→ Exercise prompt: Reply with nothing but the number of lines in the data below where the word "section" occurs.

→ Provided information:
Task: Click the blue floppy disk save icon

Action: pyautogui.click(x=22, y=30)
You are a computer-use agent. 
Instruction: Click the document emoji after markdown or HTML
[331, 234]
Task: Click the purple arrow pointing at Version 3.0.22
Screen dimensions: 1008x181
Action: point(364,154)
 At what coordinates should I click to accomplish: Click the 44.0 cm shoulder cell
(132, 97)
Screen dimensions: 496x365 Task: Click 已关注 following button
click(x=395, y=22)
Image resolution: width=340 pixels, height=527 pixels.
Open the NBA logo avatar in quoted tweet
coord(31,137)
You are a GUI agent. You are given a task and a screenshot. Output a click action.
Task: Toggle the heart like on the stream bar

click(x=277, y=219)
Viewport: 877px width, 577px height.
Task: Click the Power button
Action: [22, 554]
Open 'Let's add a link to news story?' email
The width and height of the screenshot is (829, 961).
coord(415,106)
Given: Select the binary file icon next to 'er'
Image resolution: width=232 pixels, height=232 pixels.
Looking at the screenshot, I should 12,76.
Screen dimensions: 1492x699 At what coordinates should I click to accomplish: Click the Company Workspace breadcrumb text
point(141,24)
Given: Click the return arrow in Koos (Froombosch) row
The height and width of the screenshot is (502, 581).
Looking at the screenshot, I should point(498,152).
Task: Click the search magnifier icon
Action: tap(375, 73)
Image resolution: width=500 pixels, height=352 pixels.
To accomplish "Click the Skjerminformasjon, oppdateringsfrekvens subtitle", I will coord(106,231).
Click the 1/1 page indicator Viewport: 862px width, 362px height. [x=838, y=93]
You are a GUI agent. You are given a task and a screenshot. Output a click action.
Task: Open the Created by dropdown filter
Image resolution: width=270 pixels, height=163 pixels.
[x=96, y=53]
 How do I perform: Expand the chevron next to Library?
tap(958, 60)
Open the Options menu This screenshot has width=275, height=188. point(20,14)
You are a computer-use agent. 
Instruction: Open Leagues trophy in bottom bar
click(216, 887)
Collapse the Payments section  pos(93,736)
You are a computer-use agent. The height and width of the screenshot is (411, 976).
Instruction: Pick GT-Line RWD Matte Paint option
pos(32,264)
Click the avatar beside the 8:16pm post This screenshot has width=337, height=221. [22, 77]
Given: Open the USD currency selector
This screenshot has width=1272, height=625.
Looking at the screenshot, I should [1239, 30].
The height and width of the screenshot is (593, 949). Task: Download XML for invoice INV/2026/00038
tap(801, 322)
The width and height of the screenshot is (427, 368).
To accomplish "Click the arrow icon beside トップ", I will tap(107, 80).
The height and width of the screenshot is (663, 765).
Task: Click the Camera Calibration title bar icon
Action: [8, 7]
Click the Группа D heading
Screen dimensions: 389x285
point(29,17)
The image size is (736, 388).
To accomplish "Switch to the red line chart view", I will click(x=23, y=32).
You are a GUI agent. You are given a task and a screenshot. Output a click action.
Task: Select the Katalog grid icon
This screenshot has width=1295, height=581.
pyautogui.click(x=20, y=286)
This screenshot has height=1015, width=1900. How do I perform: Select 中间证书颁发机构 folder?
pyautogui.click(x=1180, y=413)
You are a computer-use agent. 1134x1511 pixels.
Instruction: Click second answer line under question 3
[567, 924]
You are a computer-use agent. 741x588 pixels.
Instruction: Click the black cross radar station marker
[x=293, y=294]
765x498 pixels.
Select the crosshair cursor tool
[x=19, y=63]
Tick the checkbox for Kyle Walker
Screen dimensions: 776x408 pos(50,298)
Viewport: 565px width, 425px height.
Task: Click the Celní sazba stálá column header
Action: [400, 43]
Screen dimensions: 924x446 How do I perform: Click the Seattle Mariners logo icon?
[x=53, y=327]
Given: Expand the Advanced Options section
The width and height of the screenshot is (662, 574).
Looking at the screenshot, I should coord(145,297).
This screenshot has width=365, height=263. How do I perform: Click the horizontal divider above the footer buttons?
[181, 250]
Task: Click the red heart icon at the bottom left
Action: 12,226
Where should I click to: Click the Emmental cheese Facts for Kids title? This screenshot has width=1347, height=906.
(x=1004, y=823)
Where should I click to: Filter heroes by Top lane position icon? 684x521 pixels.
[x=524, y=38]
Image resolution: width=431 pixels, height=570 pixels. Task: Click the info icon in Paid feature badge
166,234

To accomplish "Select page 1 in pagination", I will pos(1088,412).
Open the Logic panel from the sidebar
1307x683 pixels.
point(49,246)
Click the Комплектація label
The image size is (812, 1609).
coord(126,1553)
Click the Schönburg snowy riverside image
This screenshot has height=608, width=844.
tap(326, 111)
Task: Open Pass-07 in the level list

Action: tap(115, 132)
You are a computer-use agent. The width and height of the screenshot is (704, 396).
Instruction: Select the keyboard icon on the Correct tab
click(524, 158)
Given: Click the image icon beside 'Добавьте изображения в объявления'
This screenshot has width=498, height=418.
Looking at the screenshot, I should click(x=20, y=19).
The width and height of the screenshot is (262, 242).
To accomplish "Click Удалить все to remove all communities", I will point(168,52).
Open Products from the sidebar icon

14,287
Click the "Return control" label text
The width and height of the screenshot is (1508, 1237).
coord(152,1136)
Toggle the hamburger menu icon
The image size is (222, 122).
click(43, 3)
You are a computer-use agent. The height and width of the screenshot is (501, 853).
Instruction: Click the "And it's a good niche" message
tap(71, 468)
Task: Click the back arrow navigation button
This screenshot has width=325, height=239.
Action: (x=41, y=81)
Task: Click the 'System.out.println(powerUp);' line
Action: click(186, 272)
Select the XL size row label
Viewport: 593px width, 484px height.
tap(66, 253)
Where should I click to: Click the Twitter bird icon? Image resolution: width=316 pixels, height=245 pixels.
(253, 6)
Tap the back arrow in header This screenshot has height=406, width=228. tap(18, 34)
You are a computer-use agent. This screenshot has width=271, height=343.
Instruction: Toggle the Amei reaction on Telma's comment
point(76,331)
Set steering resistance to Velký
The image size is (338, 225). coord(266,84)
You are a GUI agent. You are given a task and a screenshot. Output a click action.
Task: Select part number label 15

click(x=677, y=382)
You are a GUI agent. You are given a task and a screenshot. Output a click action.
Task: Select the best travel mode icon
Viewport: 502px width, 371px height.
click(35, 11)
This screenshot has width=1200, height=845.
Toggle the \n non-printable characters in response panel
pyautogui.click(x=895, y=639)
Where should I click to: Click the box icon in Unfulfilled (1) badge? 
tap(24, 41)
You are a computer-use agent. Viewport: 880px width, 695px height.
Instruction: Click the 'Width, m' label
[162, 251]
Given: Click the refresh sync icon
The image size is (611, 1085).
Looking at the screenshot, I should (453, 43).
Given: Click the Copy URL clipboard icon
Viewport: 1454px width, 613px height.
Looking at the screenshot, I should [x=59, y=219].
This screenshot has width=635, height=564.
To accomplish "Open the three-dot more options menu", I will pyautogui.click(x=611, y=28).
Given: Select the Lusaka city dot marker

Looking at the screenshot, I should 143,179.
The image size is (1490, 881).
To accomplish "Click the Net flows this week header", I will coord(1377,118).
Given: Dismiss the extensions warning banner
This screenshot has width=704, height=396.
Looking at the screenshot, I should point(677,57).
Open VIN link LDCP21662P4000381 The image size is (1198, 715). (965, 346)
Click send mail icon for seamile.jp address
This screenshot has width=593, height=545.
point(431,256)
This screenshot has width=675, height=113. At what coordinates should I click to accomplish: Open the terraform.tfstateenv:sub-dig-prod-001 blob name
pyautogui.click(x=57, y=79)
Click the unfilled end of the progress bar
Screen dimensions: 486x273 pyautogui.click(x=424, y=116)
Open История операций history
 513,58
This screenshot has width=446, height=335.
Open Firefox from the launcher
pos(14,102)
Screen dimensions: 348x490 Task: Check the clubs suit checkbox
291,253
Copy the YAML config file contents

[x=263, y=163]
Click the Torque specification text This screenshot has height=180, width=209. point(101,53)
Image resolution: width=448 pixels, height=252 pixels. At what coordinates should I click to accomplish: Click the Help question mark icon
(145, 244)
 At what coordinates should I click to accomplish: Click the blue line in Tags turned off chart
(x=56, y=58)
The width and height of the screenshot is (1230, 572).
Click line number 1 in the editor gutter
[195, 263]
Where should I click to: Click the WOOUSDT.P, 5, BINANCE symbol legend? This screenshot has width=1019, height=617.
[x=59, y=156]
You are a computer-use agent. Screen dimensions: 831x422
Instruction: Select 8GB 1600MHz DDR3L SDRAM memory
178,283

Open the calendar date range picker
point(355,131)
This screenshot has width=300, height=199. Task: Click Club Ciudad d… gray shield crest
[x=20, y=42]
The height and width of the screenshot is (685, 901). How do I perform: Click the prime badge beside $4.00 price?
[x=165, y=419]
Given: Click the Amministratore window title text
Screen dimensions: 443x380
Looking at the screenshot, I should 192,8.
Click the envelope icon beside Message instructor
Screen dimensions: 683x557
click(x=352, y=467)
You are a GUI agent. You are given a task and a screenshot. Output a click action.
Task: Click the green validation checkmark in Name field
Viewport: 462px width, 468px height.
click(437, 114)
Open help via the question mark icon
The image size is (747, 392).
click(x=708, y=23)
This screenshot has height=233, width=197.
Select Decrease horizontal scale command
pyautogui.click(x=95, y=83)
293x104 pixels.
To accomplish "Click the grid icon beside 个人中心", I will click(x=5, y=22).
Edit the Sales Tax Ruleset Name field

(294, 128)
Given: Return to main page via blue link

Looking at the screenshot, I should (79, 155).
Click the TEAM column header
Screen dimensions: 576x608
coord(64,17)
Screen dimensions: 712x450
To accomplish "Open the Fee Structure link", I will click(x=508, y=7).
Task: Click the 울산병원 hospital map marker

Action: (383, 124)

→ Exercise solution: 2